Putin was commenting on his meeting with US President Donald Trump the day before, most of which took place behind closed doors.

"We have tasked our respective foreign minister to start lower-level talks on [nuclear disarmament]," Putin said.

Putin and Trump shake hands in Osaka
Image: picture-alliance/AP Photo/S. Walsh

The talks, according to Putin's comments carried by the Russian Interfax news agency, would be related to extending the New START (Strategic Arms Reduction Treaty), which went into force in 2011 after talks between Trump's predecessor Barack Obama and Russia's then-President Dmitry Medvedev.

Fears of restarting nuclear race

The New START limits the number of deployed nuclear warheads ready to use on intercontinental missiles and heavy bomber bases to 1,550. The treaty also imposes various other restrictions to US and Russian nuclear capabilities. It is set to expire in 2021.

According to 2019 data provided by the Bulletin of the Atomic Scientists, both the US and Russia currently have about 1,600 deployed strategic nuclear heads at their disposal. Russia has a total of 6,500 nuclear warheads, compared to 6,185 on the US side.

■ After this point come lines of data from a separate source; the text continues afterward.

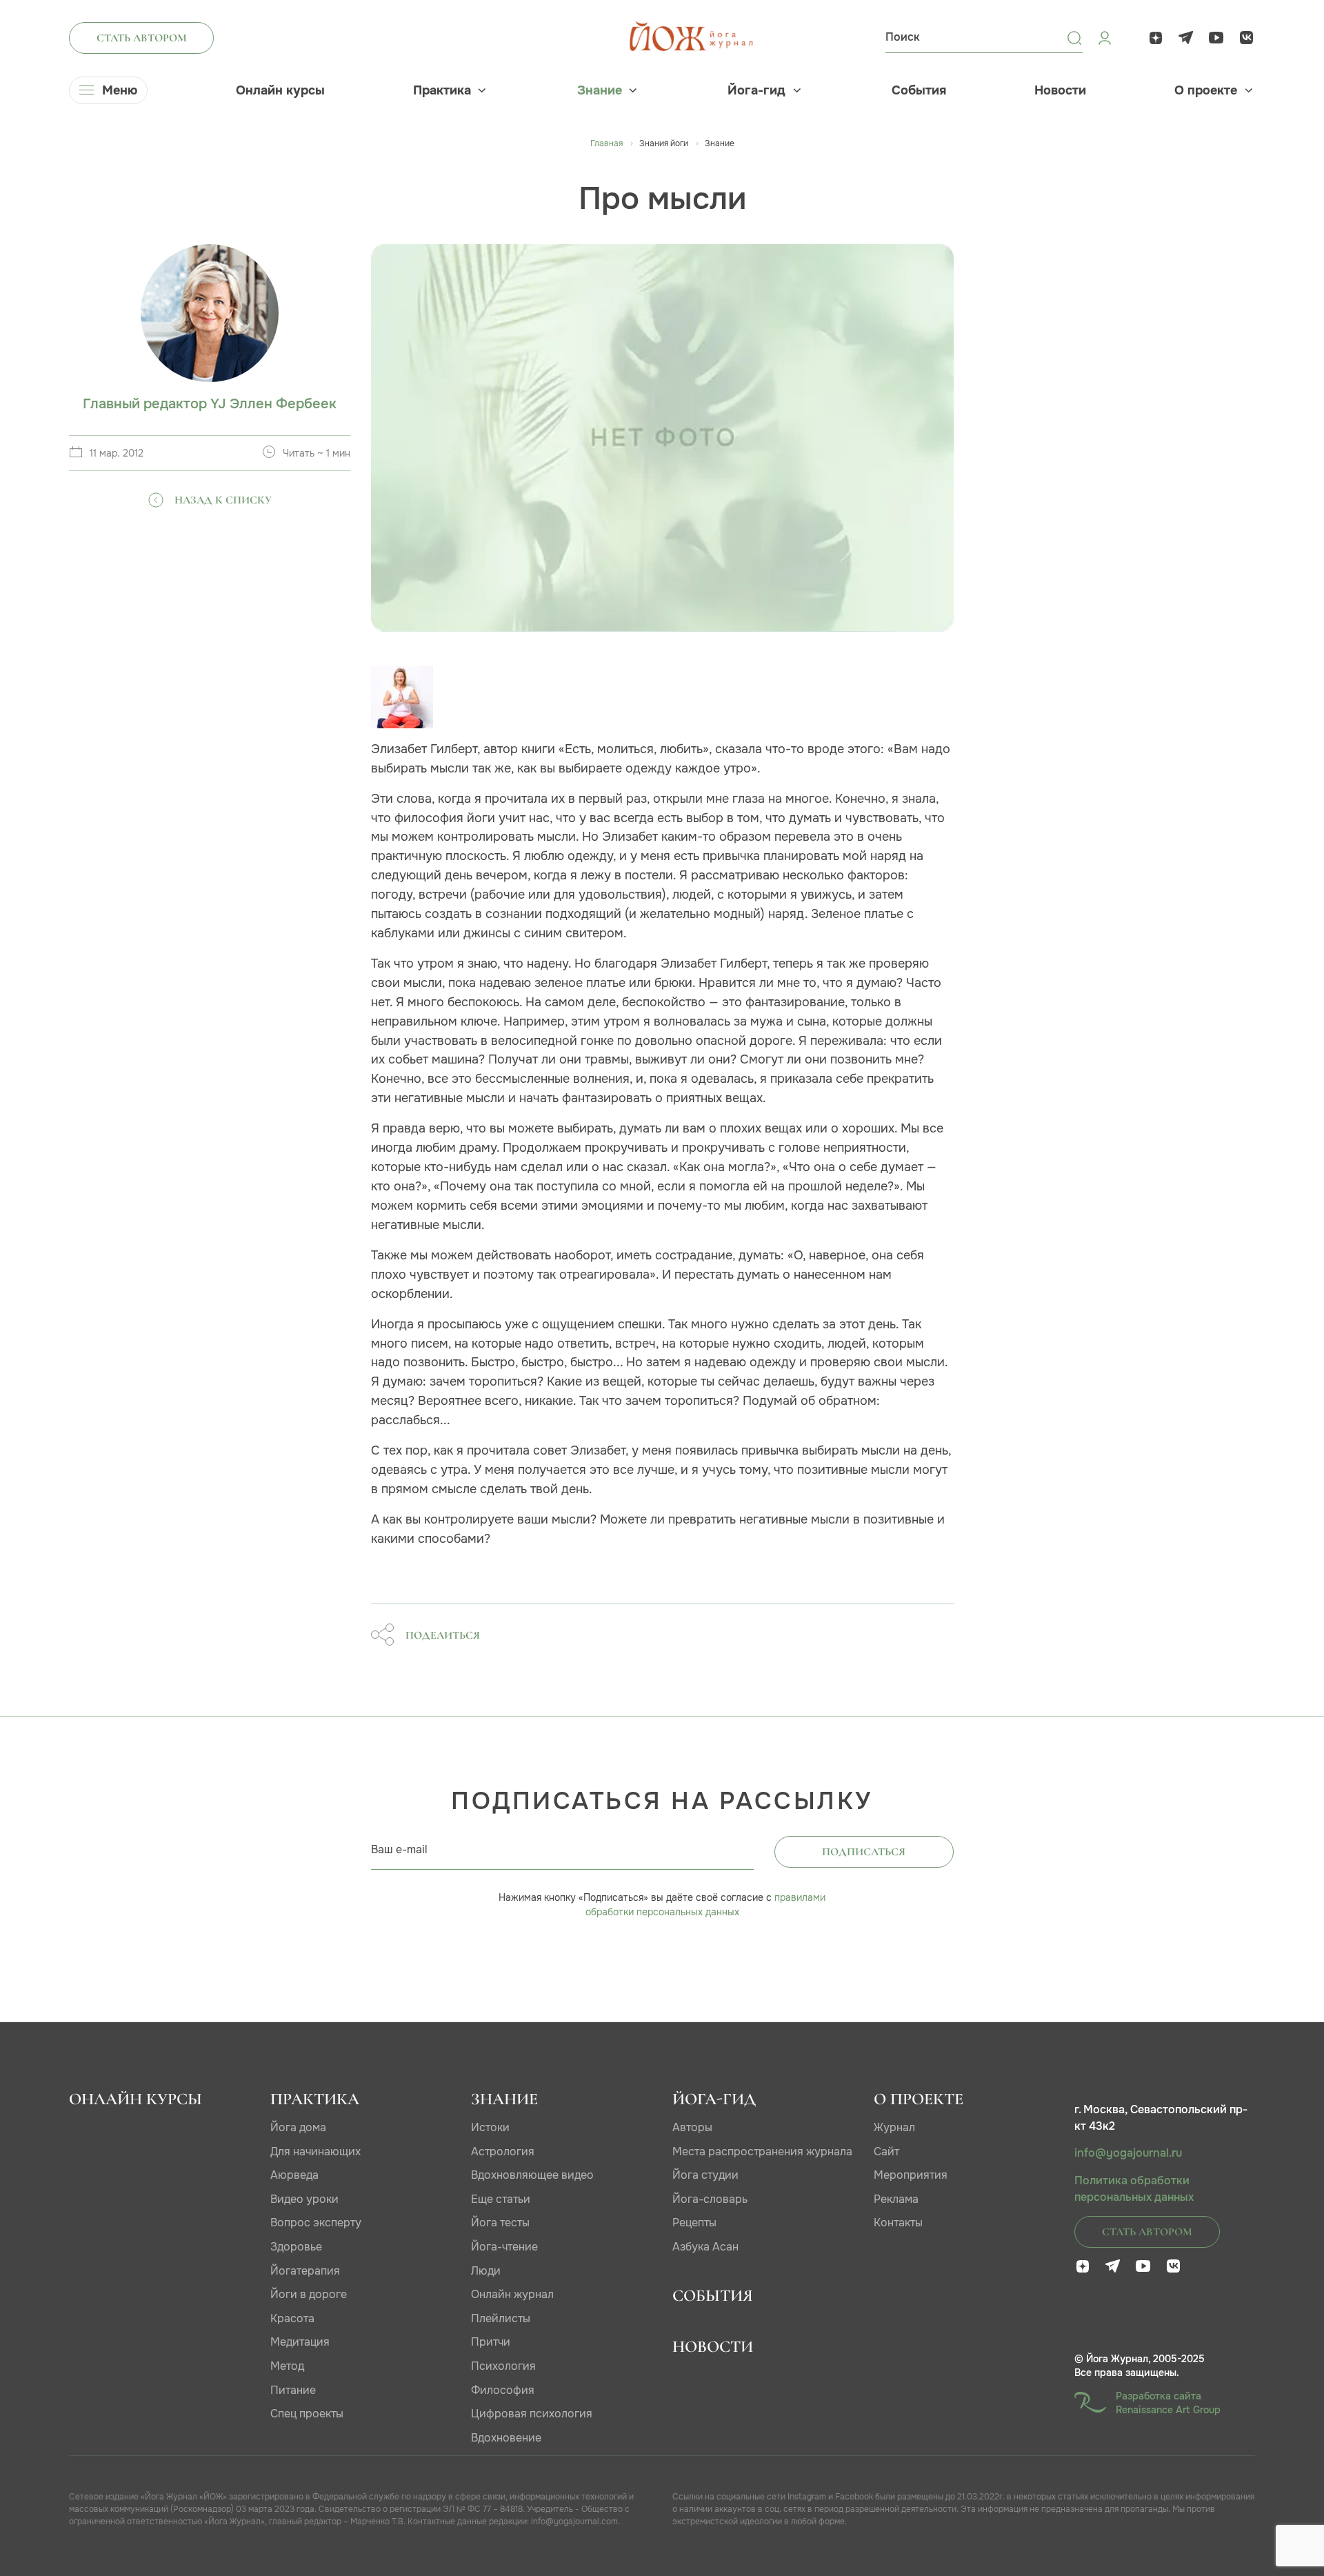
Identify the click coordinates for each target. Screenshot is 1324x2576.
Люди (486, 2271)
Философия (502, 2390)
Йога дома (298, 2127)
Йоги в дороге (308, 2294)
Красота (292, 2318)
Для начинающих (315, 2151)
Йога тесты (500, 2222)
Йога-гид (756, 90)
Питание (293, 2390)
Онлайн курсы (280, 90)
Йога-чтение (504, 2246)
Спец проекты (306, 2413)
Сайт (886, 2151)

Russia's Putin has repeatedly warned that the New START expiry date could signal a new nuclear arms race.

INF on the brink

On Saturday, he refused to give a timeline for the talks and said it was "too early to talk about" the likelihood of getting to an agreement.

Putin's remarks come after the US accused Russia of violating the Intermediate-Range Nuclear Forces (INF) Treaty by developing a new missile system.

The document, signed in 1987 between the US and the now defunct Soviet Union, prohibits the possessing and testing of short- and medium-range nuclear weapons.

Both Russia and the US have since suspended their participation in the accord. The US has pledged to pull out of the agreement if Russia is not in compliance by August 2 this year.